Coalition budget of compromises
Yesterday’s Emergency Budget, the first for George Osborne and the Tory-Lib Dem coalition, contained few surprises. Heavily trailed in the media over the weekend, the public were primed to expect a rise in taxation and a reduction in Government spending. On both counts the Chancellor did not disappoint.
Before the General Election Osborne declared that spending cuts should account for 80% of deficit reduction, with tax increases making up the remaining 20%. In fact today’s budget revealed a 77/23 split – a tangible sign of LibDem influence in the Treasury.
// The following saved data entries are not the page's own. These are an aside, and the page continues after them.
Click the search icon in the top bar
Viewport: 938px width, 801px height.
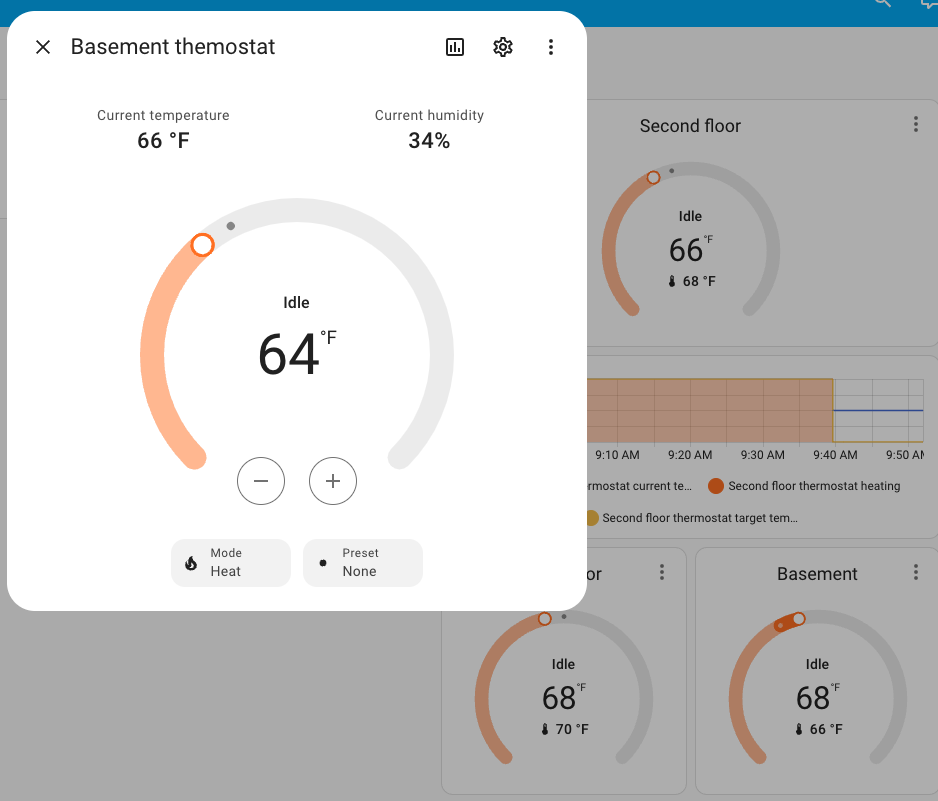click(x=881, y=5)
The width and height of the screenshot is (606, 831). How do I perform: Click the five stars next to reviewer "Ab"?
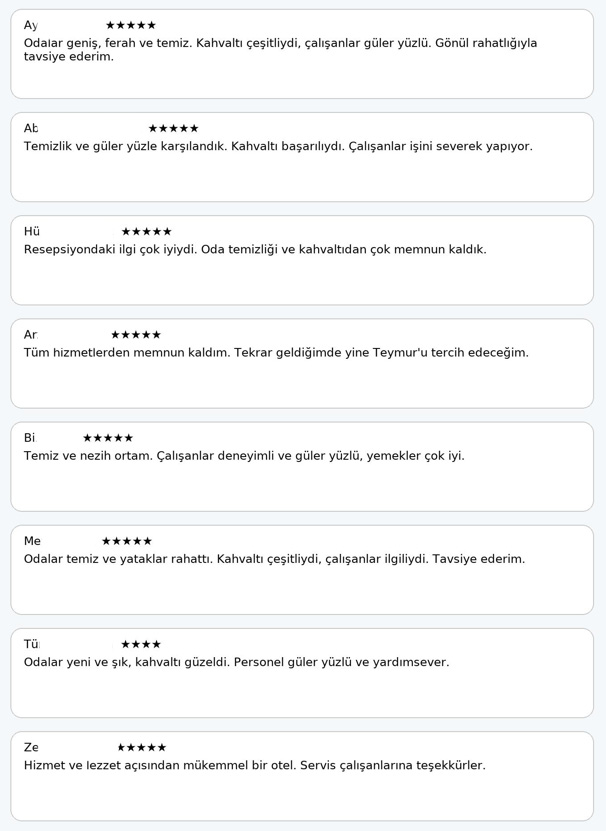[173, 128]
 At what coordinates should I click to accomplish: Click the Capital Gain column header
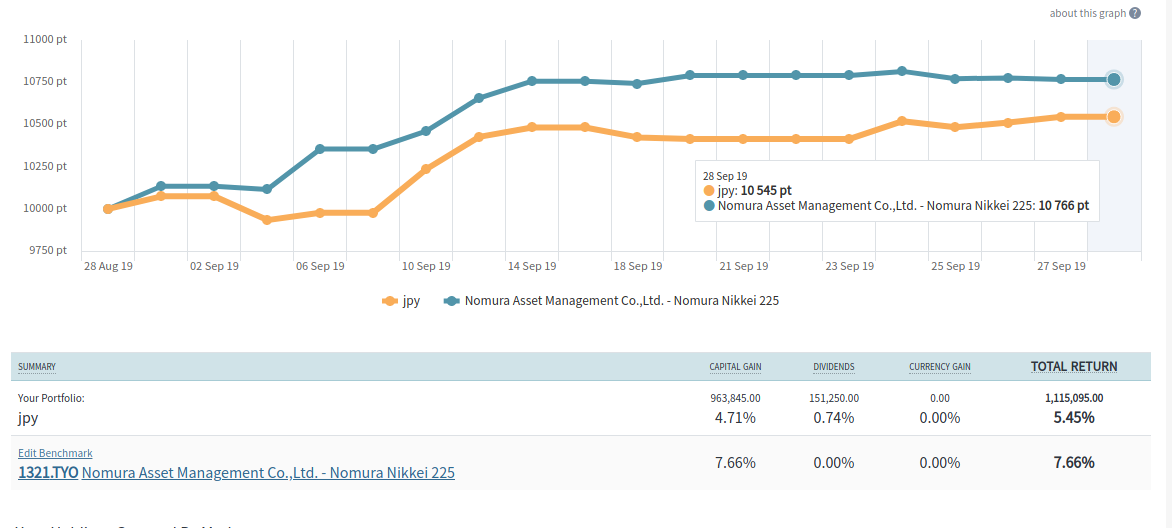pos(735,367)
For the retail property industry the impact of the budget will be direct and indirect. The direct column is led by a 4% reduction in corporation tax – 1% every year for 4 years – and a massive reduction in budgets for Whitehall departments involved in regeneration. In particular DCLG’s budget will be reduced by 25% over 4 years, reducing that department’s role as a regeneration partner right down to the scheme level. Local authorities too will see their budgets contract significantly, with a consequent impact on their ability to invest in regeneration schemes. However there was positive news in the Chancellor’s announcement that transport infrastructure projects in Leeds, Sheffield and Birmingham will go ahead, which follows on from the Transport Secretary’s guarantee last week to deliver London’s Crossrail project in full.
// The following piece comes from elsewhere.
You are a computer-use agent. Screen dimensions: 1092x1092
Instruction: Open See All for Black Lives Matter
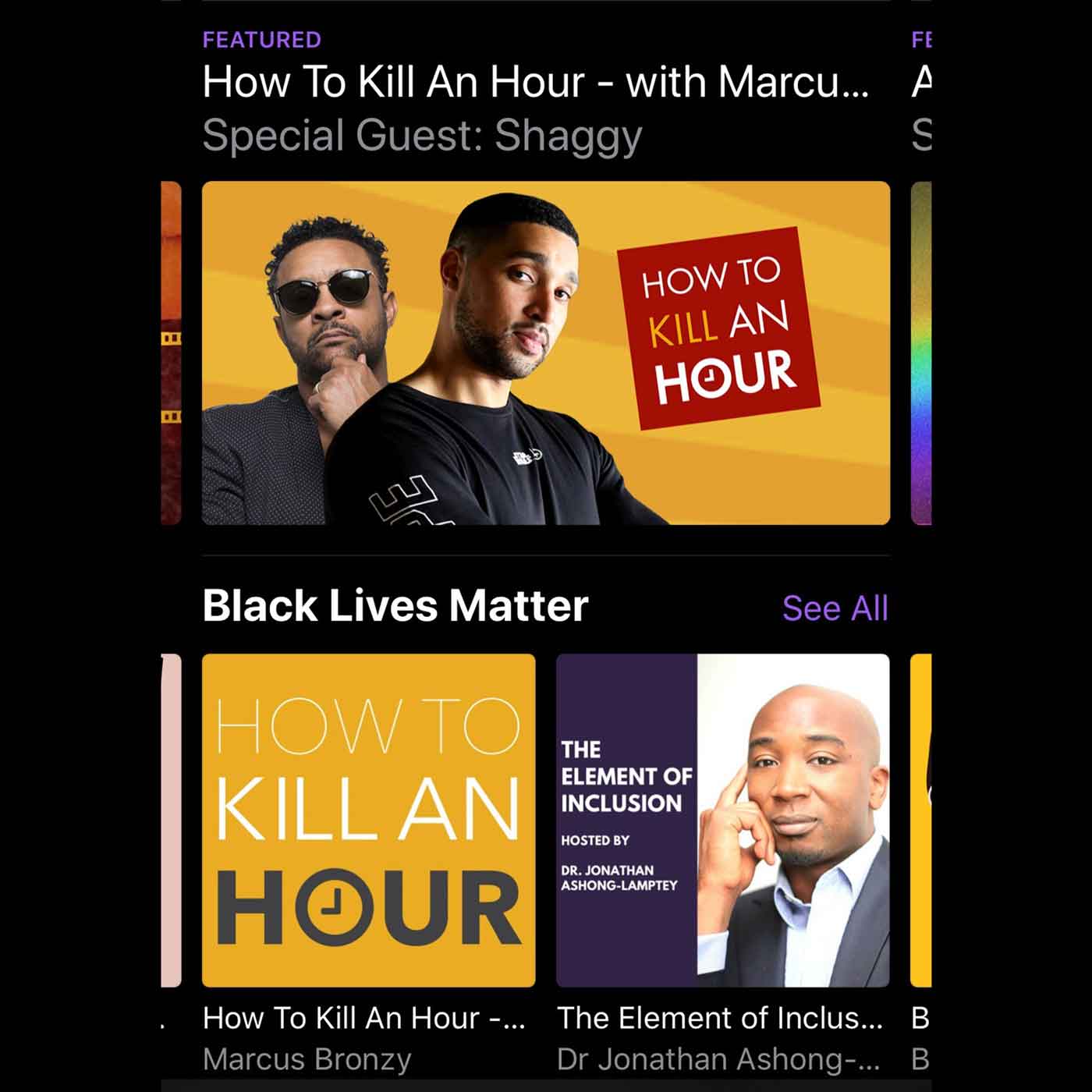tap(835, 608)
The Chancellor’s speech also announced the future publication of a White Paper into regional economic differences, designed to address the economy’s reliance on London. This rebalancing effort is heralded with the introduction of a Regional Growth Fund to help fund regional capital projects over two years.
Tomorrow’s newspapers will place the increase in VAT front and centre in their budget coverage. The consumption tax will rise to 20% from January 2011, with many retailers watching nervously for signs of a downturn in consumer confidence. On the upside, many retailers can expect a bumper Christmas as families look to buy big ticket items before the VAT rise kicks in.